▼
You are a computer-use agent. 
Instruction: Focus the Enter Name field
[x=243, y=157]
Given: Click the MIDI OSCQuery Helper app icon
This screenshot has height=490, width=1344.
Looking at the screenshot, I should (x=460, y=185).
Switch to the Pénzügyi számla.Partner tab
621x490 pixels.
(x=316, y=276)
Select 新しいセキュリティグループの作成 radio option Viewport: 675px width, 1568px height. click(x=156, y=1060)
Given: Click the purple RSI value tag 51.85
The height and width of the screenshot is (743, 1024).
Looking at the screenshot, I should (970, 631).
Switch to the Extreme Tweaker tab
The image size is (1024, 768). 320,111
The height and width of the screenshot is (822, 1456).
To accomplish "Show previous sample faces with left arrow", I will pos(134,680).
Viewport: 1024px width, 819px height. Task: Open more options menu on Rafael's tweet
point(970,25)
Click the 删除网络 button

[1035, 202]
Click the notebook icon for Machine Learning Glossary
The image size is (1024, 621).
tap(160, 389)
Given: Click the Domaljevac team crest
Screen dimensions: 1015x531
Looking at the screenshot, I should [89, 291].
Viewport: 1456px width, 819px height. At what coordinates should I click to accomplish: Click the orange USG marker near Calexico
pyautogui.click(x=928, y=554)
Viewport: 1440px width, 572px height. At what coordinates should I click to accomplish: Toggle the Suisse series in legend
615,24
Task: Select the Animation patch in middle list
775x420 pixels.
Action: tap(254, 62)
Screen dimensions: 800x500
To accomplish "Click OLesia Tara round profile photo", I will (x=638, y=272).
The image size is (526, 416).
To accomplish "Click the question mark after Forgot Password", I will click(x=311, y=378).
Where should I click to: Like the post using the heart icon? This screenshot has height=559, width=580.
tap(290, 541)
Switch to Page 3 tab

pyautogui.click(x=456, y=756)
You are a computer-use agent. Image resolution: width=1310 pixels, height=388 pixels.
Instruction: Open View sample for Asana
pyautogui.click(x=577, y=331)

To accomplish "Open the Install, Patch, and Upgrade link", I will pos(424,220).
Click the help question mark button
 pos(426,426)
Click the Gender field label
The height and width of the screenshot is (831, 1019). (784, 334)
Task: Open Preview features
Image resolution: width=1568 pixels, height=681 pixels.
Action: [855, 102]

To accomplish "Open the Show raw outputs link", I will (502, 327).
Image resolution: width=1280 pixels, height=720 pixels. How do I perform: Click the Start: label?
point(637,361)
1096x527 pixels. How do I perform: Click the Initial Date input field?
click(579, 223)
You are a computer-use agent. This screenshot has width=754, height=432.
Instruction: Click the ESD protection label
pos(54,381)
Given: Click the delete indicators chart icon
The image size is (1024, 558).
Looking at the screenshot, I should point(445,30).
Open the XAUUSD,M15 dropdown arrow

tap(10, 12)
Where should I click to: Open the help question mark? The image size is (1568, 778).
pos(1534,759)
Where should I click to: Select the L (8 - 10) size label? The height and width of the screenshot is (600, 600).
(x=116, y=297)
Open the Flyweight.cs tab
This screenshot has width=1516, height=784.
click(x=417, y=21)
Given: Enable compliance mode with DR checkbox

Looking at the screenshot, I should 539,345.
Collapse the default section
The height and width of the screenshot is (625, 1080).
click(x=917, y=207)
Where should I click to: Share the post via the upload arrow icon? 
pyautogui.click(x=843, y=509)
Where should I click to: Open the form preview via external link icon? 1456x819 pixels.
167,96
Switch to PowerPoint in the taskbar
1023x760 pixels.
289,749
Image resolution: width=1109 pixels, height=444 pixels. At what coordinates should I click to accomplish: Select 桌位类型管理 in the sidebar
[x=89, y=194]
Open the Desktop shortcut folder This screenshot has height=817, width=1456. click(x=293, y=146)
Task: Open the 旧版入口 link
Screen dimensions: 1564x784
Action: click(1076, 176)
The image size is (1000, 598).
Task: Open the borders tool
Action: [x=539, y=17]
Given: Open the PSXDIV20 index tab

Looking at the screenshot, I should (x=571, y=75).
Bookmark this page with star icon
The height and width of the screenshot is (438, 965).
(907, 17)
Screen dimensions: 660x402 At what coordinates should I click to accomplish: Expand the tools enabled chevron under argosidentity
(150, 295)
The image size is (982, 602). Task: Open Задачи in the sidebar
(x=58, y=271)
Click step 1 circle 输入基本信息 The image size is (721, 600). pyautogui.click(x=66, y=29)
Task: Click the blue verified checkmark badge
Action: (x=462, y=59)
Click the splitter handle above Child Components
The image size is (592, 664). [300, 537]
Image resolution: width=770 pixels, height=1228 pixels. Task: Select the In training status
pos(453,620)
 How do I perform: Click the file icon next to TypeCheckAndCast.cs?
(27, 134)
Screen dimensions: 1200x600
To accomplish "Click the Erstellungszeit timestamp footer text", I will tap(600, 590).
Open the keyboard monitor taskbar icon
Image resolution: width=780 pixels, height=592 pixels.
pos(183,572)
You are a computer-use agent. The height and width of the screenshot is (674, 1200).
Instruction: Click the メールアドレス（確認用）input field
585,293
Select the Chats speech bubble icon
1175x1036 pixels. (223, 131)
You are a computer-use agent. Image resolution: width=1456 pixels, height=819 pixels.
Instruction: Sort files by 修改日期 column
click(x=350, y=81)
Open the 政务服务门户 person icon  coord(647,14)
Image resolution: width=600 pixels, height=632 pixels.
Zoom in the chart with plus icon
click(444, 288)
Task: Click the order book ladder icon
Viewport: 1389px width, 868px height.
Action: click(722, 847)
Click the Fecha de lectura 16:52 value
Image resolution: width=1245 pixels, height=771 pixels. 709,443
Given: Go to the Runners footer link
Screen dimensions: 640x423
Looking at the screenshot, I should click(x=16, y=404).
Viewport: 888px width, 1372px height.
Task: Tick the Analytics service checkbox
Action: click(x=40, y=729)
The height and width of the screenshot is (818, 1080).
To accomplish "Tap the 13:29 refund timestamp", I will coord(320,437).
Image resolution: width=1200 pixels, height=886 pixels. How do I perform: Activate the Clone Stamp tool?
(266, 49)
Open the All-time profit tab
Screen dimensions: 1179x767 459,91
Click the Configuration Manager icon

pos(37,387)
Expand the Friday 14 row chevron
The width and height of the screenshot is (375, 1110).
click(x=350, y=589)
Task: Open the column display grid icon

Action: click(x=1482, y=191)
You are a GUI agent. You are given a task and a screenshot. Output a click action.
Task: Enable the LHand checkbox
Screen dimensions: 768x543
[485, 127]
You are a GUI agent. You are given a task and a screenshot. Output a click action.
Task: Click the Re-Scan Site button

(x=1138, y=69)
▲
*SHORT EXERCISE*
Recast the material above as a JSON list of strings, one string per line with blank lines left out, starting at the first line and stopping after the line that contains "[x=243, y=157]".

*EXERCISE RESPONSE*
[
  "You are a computer-use agent. ",
  "Instruction: Focus the Enter Name field",
  "[x=243, y=157]"
]